The first position estimation portion 21 acquires information (first information) of the position, the attitude, and the like of the movable body M by a predetermined position measurement based on the information acquired from the position measurement signal reception portion 11. The first position estimation portion 21 outputs the acquired first information to the storage portion 15, the information integration portion 26, or the like.
The point group process portion 22 performs so-called scan matching by comparing point group data acquired from the object detection portion 12 with point group data (point group map) used for reference and acquired in advance. The point group process portion 22 acquires a relative displacement (displacement of the position, the attitude, and the like) between the different point group data by the scan matching. The point group process portion 22 outputs the acquired relative displacement to the second position estimation portion 23.
The second position estimation portion 23 acquires information (second information) of the position, the attitude, and the like of the movable body M by a predetermined position measurement based on the point group data and the relative displacement acquired from the point group process portion 22. The second position estimation portion 23 outputs the acquired second information to the storage portion 15, the information integration portion 26, or the like.

**Supplied records**
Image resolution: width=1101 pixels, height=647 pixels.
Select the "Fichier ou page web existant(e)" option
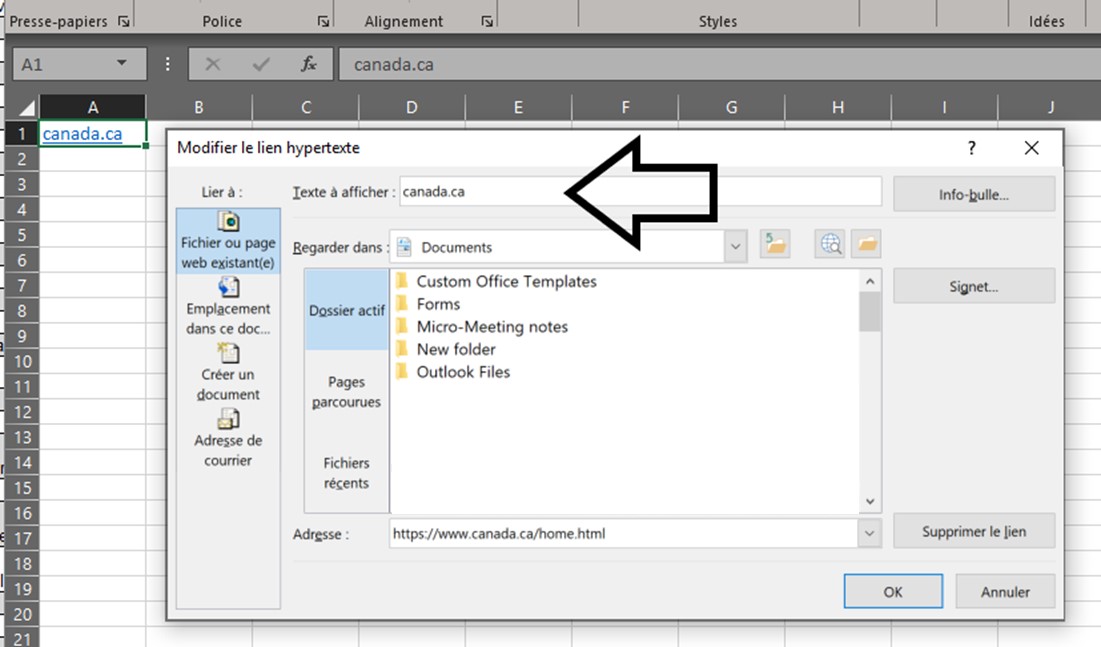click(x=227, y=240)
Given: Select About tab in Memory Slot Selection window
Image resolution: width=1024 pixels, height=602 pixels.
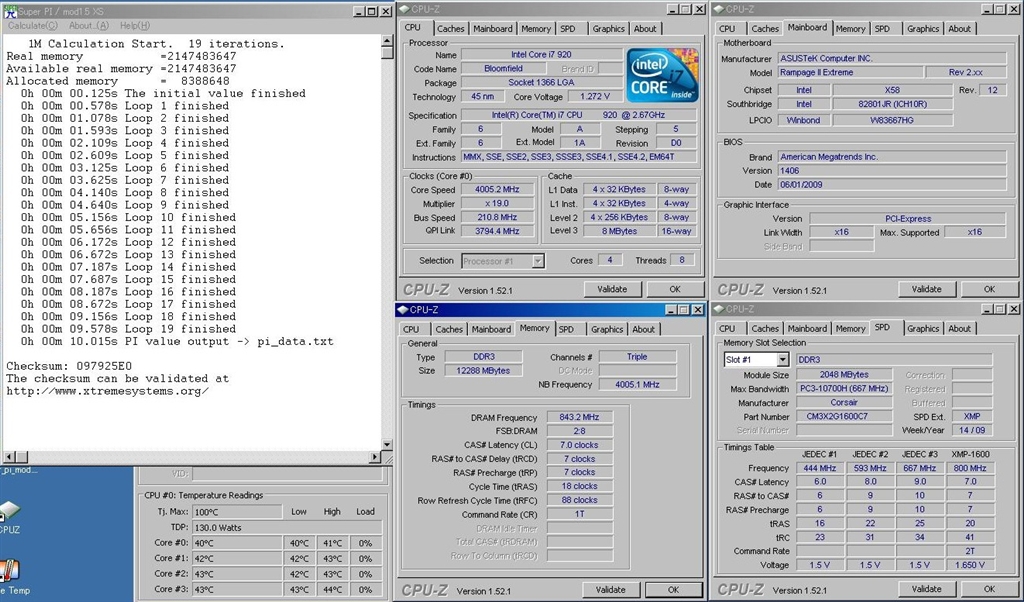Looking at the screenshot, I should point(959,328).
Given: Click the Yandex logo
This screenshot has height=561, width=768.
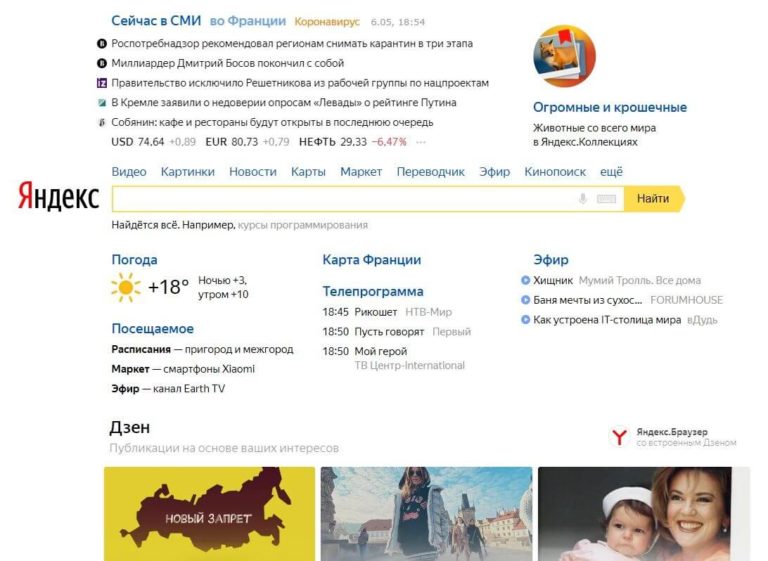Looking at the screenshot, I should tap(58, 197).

==

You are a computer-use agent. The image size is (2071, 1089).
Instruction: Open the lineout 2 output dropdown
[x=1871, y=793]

* * *

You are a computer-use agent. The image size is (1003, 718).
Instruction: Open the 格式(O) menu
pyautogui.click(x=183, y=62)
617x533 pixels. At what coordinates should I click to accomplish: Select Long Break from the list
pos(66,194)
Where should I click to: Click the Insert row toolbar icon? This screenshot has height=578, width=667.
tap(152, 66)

**The task**
Write what comes next in the passage about the position estimation portions of the movable body M, starting after its last sentence.

**Right answer**
The attitude estimation portion 24 acquires information of the attitude of the movable body M by a predetermined calculation based on the inertia information acquired from the inertia detection portion 13 or the like. The attitude estimation portion 24 calculates an attitude angle (a roll angle and a pitch angle) and an azimuth angle (a yaw angle) of the movable body M, for example, on the basis of a three-axis acceleration and a three-axis angular speed. The attitude estimation portion 24 outputs the acquired information of the attitude to the inertial navigation process portion 25.
The inertial navigation process portion 25 acquires information (third information) of a position, a speed, an attitude, and the like of the movable body M by a predetermined inertial navigation calculation or the like based on the information of the attitude of the movable body M acquired from the attitude estimation portion 24. The inertial navigation process portion 25 acquires the third information by the inertial navigation calculation or the like, for example, at each time when a state change by a change of a movement distance or an attitude angle of the movable body M or the like becomes a predetermined value or more. The inertial navigation process portion 25 outputs the acquired third information to the storage portion 15, the information integration portion 26, or the like.
The information integration portion 26 integrates, for example, information of the position, the attitude, and the like of the movable body M output from each of the first position estimation portion 21, the second position estimation portion 23, and the inertial navigation process portion 25. The information integration portion 26 corrects, for example, time-series third information (first state information) acquired by the inertial navigation process portion 25 by the first information (second state information) and the second information (second state information).
As shown in
The plurality of nodes 31 are associated with a plurality of third information (for example, attitude state amounts X0, X1, X2, X3, X4, X5 . . . relating to the attitude of the movable body M) obtained in a time series.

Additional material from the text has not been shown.